İncelenen olayda, sanık tarafından keşide edilen 15.3.1992 ve
17.3.1992 keşide tarihli çekler, ödeme için süresinde hamil tarafından
muhatap bankaya ibraz edilmiş, muhatap bankaca karşılıksız oldukları çeklerin
arkasına yazılmıştır. Hamil süresinde şikayet hakkını kullanmış, düzeltme
hakkı için çıkarılan iadeli taahhütlü tebliğat 26.9.1992 tarihinde keşideciye
(sanık) yapılmıştır. 7.4.1992 tarihinde şikayet hakkı doğmadan cebri icra
yolu ile suça konu çeklerin bedellerinin tamamı ile 10 tazminat ve faizini
kapsayacak biçimde sanığın haczedilen mallarının satışı ile hamile ödeme
yapılmıştır. Bu husus temyiz dilekçesi, icra müdürlüğünün 2.3.1991 günlü
yazısı ve şikayetçinin 16.12.1993 günlü oturumdaki beyanından
anlaşılmaktadır.
Şikayet hakkı dahi dolmadan cebri icra yoluyla da olsa ödeme
yapıldığına göre bu ödemeyi iradi saymak ve muhatap banka veya herhangi bir
şubesi ibaresini de geniş yorumlamak gerektiğinden, çek bedellerinin
fer'ileri ile ödenmesi nedeniyle kamu davasının düşürülmesine karar vermek
gerekir.
Aksini kabul, sanığın suça konu çek bedellerini ikinci kez fer'ileri
ile beraber ödemesi sonucunu doğurur ki, bu durum hamilin sebepsiz
zenginleşmesine yol açar.
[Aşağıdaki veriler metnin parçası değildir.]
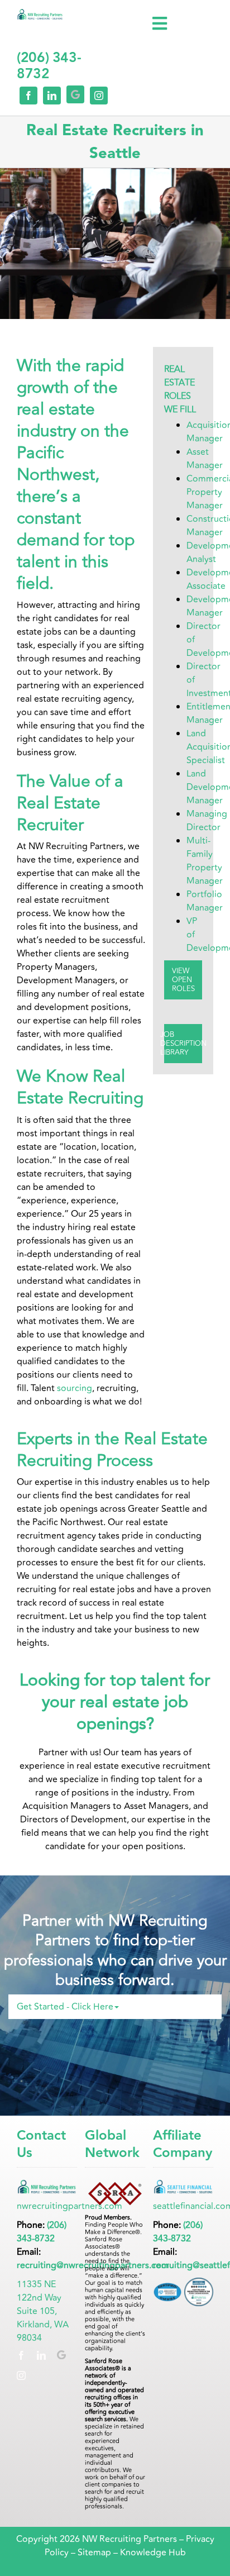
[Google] (61, 2354)
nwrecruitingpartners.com (69, 2206)
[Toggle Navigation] (159, 23)
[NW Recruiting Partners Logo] (40, 14)
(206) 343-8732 (41, 2231)
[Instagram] (21, 2375)
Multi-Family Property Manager (204, 861)
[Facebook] (21, 2355)
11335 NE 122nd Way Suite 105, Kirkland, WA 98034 (43, 2311)
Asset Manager (204, 458)
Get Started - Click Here (65, 2006)
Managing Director (206, 820)
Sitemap (94, 2552)
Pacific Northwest (56, 464)
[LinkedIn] (41, 2355)
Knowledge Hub (153, 2552)
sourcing (73, 1388)
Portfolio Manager (204, 901)
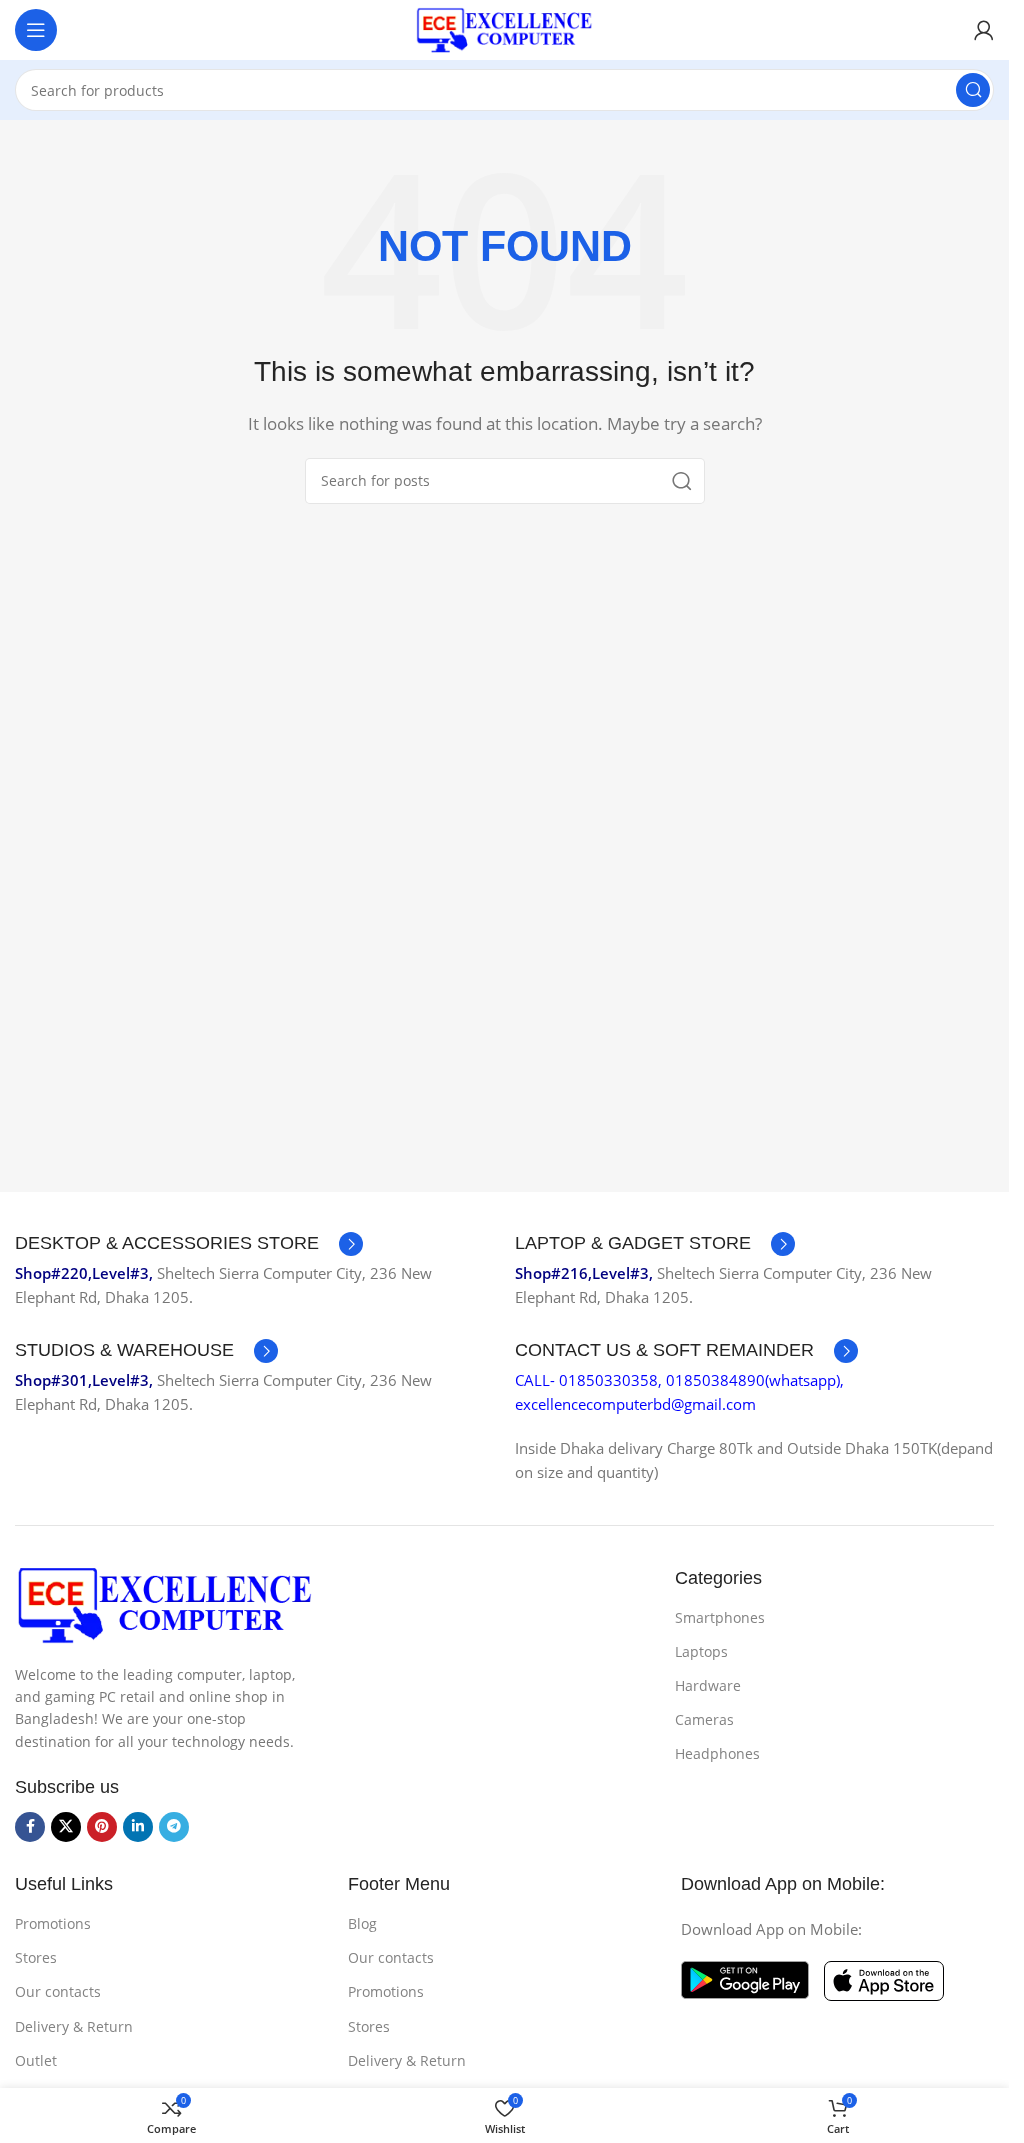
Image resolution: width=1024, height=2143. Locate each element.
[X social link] (66, 1827)
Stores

Böyle bir durumu hukuk düzeninin kabul etmesi
düşünülemez. Ya da sanığın ikinci kez ödeme yapmaması durumunda, çek
bedellerini faizleri ile ödediği halde cezalandırılmasına sebep olur ki böyle
bir sonucunda hak ve adalet kurallarıyla bağdaşmadığı yasa koyucunun amacına
uygun bulunmadığı açıktır.
Bu itibarla itirazın kabulüyle, Özel Daire onama kararı kaldırılarak,
hükmün bozulmasına, bozma yeniden yargılama yapılmasını gerektirmediğinden
CYUY.nın 322. maddesinin verdiği yetkiye dayanılarak kamu davasının
düşürülmesine karar verilmelidir.
SONUÇ : Açıklanan nedenlerle, İtirazın kabulüne, Özel Daire onama
kararı kaldırılarak, hükmün BOZULMASINA, CYUY.nın 322. maddesinin verdiği
yetkiye dayanılarak kamu davasının düşürülmesine 7.11.1994 gününde
oybirliğiyle karar verildi.
Birinci Başkanvekili 8.C.D.Bşk. 1.C.D.Bşk. 10.C.D.Bşk.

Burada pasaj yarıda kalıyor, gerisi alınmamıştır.